# Task directions
How many lines of the entries below contain the string "navigation"? State the number alone.

Recorded data
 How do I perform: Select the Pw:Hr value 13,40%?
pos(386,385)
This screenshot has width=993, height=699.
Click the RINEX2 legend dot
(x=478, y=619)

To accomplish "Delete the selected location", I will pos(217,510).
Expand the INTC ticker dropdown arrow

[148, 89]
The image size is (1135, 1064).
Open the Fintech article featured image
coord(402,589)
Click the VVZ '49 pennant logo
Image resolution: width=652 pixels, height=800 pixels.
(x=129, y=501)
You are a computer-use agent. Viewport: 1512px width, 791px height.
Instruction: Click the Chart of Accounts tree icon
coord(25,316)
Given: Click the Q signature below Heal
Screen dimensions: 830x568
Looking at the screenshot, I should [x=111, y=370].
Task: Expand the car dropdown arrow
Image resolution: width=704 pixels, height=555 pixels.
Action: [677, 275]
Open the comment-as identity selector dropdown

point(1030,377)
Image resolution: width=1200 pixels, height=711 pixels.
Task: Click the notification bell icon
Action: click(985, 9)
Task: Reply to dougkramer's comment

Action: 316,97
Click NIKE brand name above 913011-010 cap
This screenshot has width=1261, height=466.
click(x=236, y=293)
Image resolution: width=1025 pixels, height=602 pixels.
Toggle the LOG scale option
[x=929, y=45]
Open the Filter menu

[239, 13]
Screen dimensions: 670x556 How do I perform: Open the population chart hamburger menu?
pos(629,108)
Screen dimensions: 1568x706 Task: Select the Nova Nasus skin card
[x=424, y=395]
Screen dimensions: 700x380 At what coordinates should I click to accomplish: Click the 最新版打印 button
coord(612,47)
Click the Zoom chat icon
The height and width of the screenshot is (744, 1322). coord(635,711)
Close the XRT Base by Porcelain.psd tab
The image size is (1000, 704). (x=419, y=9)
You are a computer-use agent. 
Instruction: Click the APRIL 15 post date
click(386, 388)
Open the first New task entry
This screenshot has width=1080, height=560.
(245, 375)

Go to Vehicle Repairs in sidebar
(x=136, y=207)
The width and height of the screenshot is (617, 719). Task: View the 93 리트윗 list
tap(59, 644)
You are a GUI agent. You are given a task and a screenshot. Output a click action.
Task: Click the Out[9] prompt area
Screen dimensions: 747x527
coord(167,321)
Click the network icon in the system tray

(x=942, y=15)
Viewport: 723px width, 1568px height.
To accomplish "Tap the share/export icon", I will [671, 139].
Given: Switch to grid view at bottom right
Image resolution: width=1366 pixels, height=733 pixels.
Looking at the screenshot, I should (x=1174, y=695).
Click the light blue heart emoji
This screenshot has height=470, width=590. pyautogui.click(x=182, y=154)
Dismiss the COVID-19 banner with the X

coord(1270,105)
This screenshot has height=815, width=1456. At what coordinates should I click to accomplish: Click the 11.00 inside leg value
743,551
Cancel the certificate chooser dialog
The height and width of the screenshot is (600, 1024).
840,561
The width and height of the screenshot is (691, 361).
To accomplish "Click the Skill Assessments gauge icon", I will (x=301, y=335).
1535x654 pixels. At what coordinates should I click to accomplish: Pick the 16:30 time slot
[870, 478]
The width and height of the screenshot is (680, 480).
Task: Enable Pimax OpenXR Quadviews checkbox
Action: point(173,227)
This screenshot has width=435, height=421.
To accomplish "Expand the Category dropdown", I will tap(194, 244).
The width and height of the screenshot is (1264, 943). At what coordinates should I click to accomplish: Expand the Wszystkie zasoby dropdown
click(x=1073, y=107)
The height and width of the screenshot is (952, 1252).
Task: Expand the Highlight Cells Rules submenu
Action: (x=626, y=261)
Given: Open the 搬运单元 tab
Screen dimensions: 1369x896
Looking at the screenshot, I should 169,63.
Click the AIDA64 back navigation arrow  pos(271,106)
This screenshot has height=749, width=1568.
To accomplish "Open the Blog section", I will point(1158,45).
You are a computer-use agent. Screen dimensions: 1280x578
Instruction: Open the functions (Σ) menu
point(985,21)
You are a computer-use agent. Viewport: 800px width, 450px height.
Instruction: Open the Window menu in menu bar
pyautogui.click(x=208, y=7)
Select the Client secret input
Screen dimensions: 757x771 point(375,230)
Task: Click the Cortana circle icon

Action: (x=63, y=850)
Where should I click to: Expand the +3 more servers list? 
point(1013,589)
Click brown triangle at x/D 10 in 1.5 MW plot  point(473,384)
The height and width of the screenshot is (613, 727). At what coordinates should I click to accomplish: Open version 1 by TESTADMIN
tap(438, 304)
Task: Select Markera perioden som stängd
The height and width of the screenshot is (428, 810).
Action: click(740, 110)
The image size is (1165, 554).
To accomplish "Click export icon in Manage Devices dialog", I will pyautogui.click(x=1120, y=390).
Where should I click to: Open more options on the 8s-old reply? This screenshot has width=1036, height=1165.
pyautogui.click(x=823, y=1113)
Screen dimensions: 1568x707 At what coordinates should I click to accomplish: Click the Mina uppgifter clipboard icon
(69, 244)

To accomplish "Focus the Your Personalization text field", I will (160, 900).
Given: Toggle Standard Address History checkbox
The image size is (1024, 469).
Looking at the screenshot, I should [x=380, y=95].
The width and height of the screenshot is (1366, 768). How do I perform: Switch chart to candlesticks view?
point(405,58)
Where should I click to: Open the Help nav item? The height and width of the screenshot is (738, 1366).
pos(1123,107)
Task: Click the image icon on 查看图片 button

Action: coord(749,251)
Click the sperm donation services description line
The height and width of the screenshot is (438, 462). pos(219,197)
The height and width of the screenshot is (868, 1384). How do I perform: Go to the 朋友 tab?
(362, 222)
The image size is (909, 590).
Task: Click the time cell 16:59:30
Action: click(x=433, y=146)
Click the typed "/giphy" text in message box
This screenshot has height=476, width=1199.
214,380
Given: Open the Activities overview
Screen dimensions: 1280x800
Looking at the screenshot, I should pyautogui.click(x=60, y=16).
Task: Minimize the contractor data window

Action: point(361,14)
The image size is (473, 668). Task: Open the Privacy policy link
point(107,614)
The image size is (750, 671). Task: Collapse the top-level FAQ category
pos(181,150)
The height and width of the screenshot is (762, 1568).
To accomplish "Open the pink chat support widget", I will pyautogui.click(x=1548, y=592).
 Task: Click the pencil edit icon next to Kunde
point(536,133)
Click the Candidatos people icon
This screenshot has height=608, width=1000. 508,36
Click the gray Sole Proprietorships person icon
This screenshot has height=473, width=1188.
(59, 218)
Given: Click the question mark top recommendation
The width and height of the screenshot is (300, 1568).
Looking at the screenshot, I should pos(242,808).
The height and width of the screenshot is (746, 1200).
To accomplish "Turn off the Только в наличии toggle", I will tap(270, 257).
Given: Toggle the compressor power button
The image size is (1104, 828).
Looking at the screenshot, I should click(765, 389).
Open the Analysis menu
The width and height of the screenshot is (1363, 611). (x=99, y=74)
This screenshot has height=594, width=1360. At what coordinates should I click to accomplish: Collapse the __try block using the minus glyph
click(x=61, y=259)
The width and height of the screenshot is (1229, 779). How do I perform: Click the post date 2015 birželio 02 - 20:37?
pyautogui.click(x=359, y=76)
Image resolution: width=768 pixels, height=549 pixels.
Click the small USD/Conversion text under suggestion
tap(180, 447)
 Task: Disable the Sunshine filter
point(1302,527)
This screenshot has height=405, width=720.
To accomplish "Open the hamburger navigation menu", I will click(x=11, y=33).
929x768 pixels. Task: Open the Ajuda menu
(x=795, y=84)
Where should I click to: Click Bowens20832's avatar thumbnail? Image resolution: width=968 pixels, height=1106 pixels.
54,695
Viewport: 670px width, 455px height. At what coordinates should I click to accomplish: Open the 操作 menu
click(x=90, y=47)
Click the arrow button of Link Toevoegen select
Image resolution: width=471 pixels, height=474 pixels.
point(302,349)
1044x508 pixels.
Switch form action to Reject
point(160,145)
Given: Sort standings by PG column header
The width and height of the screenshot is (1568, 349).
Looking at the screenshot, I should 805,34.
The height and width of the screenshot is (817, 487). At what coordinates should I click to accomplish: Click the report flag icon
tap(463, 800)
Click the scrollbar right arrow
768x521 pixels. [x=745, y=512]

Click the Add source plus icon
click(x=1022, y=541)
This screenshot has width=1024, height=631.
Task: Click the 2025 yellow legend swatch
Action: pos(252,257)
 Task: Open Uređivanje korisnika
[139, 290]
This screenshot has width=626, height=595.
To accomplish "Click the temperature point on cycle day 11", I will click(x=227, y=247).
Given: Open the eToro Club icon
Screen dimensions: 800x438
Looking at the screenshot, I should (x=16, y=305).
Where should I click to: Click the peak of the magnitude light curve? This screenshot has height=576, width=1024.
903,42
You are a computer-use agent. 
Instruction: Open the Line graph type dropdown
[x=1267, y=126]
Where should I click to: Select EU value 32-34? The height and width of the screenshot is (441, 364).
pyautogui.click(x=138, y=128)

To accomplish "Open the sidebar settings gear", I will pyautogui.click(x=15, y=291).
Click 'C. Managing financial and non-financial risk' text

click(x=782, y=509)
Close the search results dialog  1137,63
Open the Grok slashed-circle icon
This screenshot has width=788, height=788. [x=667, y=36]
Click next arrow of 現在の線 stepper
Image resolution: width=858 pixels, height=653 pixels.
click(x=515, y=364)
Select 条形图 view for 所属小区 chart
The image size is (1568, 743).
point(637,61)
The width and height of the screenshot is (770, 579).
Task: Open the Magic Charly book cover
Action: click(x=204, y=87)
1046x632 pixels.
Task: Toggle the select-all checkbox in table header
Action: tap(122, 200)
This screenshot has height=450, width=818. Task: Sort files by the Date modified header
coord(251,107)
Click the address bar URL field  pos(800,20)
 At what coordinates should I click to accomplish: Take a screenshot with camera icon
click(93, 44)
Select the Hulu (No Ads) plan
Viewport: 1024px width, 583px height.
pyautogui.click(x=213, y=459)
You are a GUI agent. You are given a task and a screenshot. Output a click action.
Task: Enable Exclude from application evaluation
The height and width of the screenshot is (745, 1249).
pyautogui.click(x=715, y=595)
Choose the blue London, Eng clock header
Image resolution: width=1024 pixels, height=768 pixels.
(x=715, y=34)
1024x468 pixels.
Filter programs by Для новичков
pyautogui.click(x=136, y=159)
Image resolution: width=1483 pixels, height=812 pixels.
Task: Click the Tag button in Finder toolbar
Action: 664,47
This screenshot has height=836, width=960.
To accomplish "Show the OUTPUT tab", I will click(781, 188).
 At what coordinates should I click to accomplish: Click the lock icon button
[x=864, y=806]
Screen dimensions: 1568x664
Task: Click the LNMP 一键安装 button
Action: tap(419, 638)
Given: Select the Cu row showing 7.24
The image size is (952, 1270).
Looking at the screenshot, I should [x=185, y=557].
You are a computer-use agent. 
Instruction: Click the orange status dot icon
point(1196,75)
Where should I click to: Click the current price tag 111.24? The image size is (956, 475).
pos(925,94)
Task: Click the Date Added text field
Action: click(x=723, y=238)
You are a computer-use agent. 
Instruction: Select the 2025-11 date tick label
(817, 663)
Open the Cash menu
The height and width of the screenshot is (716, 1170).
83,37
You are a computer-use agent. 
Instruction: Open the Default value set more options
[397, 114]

# Answer for the task
2